Hugo los escudriñaba sin censura. Quería buscar respuestas a esa premura en los rostros de los recién llegados. Con desconfianza, ayudó a su hermano a introducir las bolsas en el vehículo. Oriol evitaba mirarlo. Todavía estaba visiblemente irritado por la intromisión de Sofía en la pequeña tienda, pero no quería empeorar las cosas, ya que sabía que Hugo pondría el grito en el cielo.
—¿Todo bien en el pueblo?
La insistencia de su hermano lo ponía de los nervios. Tenía esa exasperante manía de controlarlo todo.
—Como siempre…, jodidamente aburrido —le respondió, dando un portazo al introducirse en el vehículo.
Iris se encogió de hombros y le indicó a Sofía que subiera. Ella, antes de hacerlo, examinó el camino por el que habían llegado. No había nadie. Ni un alma. Ni viva ni muerta. Aliviada, suspiró y tomó asiento en el jeep.
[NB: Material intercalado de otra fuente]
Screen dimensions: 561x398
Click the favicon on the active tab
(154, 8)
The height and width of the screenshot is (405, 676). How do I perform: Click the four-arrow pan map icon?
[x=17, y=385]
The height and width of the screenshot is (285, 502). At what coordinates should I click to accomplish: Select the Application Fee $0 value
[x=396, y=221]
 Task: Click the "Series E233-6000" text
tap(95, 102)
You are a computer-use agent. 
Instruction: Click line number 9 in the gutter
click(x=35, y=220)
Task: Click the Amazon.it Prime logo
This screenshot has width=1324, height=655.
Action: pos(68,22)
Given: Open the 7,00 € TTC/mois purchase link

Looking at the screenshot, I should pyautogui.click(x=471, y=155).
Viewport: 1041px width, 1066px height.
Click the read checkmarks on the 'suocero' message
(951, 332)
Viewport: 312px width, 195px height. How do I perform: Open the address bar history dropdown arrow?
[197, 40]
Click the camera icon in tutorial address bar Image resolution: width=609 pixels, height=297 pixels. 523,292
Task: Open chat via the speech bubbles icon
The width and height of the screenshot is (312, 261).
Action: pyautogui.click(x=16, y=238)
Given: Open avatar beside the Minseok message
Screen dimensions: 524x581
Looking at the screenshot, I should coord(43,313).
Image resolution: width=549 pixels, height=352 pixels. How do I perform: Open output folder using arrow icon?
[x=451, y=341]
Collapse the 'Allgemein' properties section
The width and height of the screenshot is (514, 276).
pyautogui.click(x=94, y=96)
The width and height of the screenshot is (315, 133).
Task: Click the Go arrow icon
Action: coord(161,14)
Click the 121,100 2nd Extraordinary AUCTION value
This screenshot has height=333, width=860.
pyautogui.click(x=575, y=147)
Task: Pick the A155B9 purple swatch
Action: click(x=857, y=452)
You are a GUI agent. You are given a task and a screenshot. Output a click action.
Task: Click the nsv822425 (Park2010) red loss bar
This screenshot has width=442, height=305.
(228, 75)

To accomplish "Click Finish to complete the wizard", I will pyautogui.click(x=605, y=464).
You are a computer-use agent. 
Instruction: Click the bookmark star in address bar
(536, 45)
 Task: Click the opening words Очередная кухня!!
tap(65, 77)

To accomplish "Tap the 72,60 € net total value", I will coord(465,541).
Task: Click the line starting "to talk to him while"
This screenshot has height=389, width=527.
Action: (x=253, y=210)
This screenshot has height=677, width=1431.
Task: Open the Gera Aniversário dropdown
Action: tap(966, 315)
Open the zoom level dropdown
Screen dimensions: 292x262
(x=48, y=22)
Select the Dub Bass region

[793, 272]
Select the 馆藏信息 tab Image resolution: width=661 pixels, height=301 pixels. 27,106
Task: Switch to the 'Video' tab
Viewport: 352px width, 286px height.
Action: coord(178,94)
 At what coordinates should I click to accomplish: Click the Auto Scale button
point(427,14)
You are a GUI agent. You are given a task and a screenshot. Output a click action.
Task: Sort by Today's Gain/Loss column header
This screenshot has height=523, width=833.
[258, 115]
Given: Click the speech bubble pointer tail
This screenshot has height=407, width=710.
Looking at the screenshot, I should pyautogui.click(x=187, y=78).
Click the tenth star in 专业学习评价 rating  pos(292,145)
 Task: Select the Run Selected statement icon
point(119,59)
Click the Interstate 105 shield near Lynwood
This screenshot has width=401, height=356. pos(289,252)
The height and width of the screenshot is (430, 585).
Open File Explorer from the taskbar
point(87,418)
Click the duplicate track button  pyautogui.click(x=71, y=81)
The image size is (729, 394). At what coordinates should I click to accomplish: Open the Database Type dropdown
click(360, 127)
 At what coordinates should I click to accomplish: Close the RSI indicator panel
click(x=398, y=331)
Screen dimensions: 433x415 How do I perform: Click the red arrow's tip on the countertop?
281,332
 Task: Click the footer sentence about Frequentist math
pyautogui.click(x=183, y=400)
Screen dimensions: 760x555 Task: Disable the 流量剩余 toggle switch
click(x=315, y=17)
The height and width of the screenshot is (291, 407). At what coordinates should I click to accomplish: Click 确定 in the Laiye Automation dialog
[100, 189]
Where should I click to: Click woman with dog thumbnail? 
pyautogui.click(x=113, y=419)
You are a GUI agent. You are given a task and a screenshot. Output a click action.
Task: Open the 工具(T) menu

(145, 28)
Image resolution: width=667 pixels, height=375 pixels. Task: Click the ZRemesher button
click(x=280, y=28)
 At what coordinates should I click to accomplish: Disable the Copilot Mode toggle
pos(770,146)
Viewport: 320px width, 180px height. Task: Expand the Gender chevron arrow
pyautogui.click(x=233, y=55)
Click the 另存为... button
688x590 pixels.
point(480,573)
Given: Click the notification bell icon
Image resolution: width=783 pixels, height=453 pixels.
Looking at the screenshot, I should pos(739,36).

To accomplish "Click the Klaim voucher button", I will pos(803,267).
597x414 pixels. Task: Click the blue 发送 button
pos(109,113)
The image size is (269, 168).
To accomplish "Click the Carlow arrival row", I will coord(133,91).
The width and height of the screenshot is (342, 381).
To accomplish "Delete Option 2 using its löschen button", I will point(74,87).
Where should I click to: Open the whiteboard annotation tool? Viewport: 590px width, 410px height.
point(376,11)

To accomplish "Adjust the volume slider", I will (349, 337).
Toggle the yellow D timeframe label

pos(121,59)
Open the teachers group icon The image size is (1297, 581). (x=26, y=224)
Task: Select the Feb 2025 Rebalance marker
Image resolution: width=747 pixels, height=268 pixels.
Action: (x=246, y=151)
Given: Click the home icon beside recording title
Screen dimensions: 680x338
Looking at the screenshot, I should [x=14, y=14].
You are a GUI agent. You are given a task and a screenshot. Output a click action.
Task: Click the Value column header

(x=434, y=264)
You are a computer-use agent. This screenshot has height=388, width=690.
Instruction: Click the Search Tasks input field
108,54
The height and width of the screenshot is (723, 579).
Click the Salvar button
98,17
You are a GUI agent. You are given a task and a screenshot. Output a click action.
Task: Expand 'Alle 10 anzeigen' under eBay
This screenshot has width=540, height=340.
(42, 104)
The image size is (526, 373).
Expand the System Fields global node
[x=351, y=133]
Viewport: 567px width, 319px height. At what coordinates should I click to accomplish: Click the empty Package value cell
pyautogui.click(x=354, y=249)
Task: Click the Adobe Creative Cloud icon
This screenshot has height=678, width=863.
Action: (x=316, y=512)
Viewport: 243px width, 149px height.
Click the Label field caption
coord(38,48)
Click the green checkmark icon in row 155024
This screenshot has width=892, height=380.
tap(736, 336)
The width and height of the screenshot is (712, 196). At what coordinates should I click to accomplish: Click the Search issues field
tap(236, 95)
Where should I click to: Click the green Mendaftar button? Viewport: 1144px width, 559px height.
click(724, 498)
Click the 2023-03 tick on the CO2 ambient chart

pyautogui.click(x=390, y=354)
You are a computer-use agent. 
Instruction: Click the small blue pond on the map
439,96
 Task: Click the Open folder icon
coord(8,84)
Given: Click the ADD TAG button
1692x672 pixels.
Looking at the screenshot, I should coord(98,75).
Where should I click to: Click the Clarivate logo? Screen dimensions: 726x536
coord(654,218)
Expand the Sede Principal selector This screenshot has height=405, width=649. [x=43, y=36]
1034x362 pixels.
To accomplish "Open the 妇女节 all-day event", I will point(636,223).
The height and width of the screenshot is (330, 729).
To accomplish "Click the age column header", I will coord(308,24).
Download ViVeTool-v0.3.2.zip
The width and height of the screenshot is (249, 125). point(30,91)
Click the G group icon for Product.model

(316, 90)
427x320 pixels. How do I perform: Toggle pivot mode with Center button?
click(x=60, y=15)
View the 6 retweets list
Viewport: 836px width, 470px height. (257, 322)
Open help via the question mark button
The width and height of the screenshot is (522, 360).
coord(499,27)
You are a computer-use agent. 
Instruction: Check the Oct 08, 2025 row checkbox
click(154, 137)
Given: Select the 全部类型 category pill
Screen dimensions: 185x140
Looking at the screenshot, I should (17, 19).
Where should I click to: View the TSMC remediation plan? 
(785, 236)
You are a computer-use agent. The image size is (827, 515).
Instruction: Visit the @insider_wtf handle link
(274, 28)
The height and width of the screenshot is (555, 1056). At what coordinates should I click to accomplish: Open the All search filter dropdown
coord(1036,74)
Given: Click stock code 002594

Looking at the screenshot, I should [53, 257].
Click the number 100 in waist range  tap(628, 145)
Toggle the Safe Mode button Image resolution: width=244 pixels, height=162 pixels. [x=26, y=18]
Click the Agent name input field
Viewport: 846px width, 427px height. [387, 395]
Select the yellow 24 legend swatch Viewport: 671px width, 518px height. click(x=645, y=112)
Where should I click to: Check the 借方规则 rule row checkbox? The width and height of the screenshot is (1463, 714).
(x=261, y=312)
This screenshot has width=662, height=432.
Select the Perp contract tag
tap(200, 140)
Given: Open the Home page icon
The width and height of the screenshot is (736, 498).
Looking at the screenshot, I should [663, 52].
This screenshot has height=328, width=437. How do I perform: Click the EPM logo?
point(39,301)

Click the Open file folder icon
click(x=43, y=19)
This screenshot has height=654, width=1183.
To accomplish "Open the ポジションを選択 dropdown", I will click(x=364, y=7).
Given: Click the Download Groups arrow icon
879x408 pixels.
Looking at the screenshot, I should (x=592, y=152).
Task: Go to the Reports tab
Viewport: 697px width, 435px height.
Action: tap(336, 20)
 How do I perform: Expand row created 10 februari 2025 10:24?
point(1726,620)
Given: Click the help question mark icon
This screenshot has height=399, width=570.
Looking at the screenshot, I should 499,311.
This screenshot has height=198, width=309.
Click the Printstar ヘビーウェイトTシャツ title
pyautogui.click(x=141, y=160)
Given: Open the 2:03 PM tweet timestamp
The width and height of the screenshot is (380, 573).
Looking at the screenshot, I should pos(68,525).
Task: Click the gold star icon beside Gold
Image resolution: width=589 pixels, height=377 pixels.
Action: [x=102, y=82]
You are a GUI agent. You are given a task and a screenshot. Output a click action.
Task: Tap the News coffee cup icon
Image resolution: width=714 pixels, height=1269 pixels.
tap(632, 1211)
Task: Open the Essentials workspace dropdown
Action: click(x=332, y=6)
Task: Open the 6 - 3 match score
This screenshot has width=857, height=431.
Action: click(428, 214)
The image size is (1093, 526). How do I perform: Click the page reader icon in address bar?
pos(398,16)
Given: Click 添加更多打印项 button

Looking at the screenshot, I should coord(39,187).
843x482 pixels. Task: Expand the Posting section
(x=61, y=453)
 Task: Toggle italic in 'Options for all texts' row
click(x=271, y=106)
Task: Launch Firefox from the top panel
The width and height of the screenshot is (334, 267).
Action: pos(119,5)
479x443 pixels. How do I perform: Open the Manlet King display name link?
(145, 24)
Un silencio sepulcral reinaba dentro del vehículo; ninguno hablaba, nadie se movía. Hugo controlaba cada gesto de su hermano. Este último era tan tozudo como transparente, y él era capaz de apostar su vida a que había algo que lo inquietaba. Pero si había decidido ocultárselo, no se lo desvelaría tan fácilmente.